— TASK TO COMPLETE —
Retype the lines of the items below word for word, starting at the line that contains "the seat base" and ending at the line that contains "[x=254, y=304]", with both of those lines included.

— DATA FOR THIS TASK —
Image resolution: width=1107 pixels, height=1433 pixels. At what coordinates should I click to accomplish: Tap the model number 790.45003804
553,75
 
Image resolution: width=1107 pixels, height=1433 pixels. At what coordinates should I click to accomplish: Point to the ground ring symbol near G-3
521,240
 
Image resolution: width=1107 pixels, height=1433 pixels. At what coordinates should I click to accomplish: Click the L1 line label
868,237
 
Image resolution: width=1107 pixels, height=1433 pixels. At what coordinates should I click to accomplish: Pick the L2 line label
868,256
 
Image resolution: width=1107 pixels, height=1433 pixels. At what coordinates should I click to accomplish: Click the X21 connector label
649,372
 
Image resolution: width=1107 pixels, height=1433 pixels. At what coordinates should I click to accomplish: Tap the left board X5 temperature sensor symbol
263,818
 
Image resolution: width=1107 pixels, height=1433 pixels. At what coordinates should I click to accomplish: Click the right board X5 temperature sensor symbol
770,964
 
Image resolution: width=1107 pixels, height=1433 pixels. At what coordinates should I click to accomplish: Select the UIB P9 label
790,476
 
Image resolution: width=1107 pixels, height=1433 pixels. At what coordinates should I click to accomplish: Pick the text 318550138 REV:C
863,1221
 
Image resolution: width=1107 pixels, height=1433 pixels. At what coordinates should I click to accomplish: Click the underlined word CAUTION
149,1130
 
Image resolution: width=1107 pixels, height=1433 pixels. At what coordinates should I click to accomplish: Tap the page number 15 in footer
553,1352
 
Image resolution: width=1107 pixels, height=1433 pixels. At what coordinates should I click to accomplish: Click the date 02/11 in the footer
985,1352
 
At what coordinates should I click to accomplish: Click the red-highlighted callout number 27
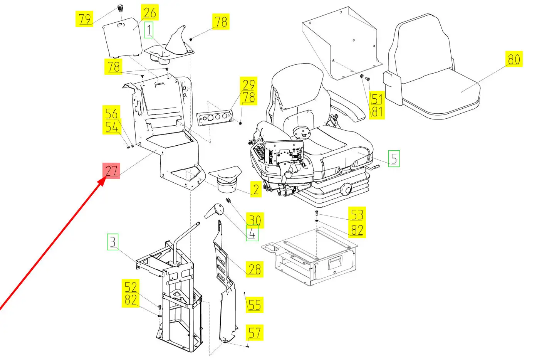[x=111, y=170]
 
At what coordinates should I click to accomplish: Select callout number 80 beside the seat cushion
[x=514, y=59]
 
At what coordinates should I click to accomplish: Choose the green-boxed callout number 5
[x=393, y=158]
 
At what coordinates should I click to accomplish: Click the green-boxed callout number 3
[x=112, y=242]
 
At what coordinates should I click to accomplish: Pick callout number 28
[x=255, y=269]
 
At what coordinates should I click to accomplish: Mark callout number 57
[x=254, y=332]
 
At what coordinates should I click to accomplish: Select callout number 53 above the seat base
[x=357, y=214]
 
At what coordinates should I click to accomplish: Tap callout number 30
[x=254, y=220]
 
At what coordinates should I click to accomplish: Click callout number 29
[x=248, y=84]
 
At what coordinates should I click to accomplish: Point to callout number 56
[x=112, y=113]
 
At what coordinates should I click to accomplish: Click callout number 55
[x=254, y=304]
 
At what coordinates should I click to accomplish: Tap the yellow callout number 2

...

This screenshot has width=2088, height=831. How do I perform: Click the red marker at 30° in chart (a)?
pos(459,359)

— EXERCISE SOLUTION —
At what coordinates should I click to accomplish: Select callout number 53 above the seat base
[x=357, y=214]
 
At what coordinates should I click to accomplish: Tap callout number 30
[x=254, y=220]
 
At what coordinates should I click to accomplish: Click callout number 29
[x=248, y=84]
 
At what coordinates should I click to accomplish: Point to callout number 56
[x=112, y=113]
 
At what coordinates should I click to accomplish: Click callout number 55
[x=254, y=304]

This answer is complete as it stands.